Introduction
Every science research starts with a detailed analysis of the field of interest, defining the clear aim and hypothesis, by thorough planning of the research design and the way of data collecting and data analysis, as well as the reporting of the results. For a successful research the choice of the representative sample is crucial (1). A good sample assures reliability of our results and conclusions that arise from them. By analysing some sample characteristics we actually want to have an overview of the situation in the population. In the most cases it is impossible to examine the population as a whole. Therefore, based on what we find out about our sample using the descriptive analysis we make conclusions for the population as a whole (2). This is the basic concept of, so called, inferential statistics. What is hereby understood is the fact that everything we conclude about the sample is reliably applicable to the whole population.
Let us presume, for example, that we want to know what the average cholesterol concentration in the population is. To answer this question we select a sample for which we believe that represents the population and in this sample we calculate the mean of cholesterol concentration. By random selection we have decided for the sample (N = 121) and we determine the mean of cholesterol concentration: 5.7 ± 1.4 mmol/L. In this case we use the arithmetic mean as a point estimate of cholesterol concentration in the population. The thing we want to know is the answer to the question: can we consider this calculated mean as a good estimate for cholesterol concentration in the population. Which statistical indicator points to that? What does the reliability of this estimate depend on?
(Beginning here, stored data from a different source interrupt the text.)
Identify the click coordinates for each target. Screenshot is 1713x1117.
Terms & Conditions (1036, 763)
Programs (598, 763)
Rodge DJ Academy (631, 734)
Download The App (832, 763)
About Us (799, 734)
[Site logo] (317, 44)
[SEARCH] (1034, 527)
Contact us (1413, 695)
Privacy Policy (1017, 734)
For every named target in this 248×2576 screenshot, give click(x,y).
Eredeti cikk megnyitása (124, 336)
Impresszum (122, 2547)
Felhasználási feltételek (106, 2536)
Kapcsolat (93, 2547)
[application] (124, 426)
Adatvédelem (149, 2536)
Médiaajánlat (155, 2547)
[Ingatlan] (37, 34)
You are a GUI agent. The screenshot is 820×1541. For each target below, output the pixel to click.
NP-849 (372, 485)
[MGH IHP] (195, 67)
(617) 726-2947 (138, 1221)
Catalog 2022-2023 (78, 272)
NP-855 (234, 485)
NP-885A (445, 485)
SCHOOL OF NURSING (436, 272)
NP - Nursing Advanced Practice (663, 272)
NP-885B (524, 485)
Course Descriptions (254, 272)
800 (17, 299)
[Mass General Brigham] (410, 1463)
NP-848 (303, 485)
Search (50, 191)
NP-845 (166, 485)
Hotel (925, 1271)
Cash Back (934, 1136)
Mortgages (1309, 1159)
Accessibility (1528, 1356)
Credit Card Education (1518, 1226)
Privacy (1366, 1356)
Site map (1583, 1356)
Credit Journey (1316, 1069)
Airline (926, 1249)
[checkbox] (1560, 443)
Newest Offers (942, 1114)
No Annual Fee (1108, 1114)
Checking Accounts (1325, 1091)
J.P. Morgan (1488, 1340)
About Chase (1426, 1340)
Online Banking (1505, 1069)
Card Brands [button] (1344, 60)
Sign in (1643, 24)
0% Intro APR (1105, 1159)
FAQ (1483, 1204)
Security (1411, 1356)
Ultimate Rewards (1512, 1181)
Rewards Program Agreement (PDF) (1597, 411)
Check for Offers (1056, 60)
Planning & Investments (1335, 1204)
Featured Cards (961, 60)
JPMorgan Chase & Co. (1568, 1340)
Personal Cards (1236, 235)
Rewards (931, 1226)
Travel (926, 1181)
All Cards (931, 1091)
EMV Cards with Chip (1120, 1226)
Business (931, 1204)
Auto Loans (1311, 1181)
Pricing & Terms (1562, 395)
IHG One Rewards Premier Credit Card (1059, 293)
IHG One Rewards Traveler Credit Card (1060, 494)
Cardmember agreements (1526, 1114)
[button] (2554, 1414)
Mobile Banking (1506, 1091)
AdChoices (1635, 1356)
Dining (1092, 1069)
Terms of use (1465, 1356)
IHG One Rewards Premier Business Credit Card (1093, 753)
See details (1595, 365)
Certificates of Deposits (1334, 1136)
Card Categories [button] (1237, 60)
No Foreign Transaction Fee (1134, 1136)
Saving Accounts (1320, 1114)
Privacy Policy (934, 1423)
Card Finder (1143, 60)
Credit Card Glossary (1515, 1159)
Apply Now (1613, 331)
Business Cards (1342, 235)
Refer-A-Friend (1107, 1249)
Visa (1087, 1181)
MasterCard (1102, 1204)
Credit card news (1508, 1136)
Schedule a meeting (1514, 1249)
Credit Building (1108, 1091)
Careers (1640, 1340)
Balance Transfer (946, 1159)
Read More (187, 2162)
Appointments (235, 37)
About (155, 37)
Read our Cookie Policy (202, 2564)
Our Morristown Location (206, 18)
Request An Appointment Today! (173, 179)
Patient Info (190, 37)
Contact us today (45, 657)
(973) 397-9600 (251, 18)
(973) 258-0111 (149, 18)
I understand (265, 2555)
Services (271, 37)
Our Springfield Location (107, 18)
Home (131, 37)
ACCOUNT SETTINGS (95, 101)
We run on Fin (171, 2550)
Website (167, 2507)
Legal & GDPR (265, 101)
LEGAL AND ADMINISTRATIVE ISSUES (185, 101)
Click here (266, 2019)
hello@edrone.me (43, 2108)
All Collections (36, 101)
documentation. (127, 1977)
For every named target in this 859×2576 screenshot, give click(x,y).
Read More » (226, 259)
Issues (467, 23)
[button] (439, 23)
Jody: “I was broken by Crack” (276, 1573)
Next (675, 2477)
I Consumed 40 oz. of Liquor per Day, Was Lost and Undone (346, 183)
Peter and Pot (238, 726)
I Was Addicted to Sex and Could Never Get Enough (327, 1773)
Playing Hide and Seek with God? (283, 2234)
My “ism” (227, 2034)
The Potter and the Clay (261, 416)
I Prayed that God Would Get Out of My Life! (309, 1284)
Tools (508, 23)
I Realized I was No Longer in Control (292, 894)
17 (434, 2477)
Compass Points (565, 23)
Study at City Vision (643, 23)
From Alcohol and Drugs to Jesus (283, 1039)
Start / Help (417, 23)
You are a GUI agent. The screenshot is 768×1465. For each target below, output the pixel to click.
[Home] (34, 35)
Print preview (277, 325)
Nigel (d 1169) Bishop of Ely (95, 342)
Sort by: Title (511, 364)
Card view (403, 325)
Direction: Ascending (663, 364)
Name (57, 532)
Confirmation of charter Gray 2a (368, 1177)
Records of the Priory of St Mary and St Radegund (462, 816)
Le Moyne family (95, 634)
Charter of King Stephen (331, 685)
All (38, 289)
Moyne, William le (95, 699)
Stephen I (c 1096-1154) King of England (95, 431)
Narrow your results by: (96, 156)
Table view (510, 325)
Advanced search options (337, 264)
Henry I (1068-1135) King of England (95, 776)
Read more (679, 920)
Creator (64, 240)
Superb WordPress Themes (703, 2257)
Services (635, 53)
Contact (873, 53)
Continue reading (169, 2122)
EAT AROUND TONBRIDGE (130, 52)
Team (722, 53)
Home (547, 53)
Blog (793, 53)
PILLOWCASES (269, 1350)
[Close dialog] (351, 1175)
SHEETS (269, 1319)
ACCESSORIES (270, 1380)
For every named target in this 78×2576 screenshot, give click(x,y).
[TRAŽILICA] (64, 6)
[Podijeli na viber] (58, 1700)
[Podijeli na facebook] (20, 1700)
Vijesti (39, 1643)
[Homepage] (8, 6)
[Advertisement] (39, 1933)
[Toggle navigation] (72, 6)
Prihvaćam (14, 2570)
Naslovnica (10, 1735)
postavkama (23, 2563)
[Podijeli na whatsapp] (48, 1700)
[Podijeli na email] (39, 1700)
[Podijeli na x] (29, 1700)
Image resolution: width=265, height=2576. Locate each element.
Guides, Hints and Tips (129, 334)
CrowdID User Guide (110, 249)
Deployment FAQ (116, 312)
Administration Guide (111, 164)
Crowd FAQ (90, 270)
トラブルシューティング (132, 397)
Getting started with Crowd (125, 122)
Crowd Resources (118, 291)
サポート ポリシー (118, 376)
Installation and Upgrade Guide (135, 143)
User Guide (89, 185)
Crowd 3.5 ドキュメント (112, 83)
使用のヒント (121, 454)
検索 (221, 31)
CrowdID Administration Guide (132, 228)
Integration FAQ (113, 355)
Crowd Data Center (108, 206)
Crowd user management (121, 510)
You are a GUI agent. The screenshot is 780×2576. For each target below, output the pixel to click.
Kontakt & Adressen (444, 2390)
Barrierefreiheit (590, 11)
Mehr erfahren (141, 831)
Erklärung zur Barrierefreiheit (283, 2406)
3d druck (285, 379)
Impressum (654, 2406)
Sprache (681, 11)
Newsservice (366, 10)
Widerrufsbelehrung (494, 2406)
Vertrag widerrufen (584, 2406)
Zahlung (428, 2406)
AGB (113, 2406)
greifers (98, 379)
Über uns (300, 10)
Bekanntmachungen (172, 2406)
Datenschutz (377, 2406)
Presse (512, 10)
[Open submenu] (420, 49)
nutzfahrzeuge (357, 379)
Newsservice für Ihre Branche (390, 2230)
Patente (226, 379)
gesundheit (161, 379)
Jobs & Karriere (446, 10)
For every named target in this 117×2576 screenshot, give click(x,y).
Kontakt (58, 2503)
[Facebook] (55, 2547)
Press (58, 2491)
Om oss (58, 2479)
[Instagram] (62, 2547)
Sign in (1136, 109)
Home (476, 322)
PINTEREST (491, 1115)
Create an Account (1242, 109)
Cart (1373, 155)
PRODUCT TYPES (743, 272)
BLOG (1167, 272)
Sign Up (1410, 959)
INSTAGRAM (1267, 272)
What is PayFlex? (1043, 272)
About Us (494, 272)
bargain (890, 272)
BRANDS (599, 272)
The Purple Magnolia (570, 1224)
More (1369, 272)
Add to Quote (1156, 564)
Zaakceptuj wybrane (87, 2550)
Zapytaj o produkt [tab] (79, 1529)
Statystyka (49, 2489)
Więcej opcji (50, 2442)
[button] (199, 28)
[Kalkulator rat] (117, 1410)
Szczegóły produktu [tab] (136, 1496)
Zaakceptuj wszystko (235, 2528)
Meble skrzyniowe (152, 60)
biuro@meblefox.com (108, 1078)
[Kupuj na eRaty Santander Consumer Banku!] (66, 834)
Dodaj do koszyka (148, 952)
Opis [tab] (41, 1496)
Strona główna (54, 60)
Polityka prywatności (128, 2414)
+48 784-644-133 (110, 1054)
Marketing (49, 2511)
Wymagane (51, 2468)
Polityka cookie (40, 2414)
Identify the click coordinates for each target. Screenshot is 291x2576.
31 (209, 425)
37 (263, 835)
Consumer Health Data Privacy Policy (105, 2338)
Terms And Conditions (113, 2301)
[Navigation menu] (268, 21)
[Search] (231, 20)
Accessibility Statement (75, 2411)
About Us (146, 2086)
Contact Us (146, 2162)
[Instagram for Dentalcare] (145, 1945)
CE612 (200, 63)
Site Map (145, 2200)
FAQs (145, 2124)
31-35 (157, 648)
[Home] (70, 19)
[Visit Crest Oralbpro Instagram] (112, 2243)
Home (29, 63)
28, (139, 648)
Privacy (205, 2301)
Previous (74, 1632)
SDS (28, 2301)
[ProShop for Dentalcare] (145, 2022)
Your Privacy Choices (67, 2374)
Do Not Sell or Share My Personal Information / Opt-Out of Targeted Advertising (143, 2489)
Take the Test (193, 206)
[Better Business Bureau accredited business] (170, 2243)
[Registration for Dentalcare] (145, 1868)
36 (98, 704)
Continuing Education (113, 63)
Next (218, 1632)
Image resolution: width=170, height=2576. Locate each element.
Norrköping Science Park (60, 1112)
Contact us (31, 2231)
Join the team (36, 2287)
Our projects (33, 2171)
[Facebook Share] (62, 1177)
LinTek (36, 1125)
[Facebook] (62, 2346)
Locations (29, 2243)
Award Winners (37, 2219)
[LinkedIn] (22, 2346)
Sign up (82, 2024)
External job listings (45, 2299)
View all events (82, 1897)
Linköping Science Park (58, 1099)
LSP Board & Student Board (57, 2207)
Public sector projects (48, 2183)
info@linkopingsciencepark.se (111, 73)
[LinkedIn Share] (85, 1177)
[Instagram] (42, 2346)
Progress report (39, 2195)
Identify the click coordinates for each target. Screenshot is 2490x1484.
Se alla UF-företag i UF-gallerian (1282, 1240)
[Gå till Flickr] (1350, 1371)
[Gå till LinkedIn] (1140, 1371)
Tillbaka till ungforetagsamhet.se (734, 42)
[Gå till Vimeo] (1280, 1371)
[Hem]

The confidence interval (CI) gives the answer to all these questions.
What is confidence interval?
In statistics, for any statistical measure, a confidence interval presents a range of possible values within which, with some certainty, we can find the statistical measure of the population.
Let us go back to the example of the average cholesterol concentration in the population. By random selection we have chosen one sample of 121 individuals and on this sample we have calculated the mean cholesterol concentration. Subsequently, we repeat the procedure and we take a new sample with a new arithmetic mean. We repeat sampling for 100 times and each time we calculate a certain arithmetical mean of cholesterol concentration. To each arithmetical mean we give an appropriate confidence interval. Out of a total of hundred related 95%-confidence intervals, 95% of them will contain the actual arithmetical mean of the population (μ). This is also the most accurate definition of a confidence interval.
As such, confidence interval is a realistic estimate of (in)precision and sample size of certain research (3). Therefore, we can consider confidence interval also as a measure of a sample and research quality. Many journals therefore require providing the key results with respective confidence intervals (4,5).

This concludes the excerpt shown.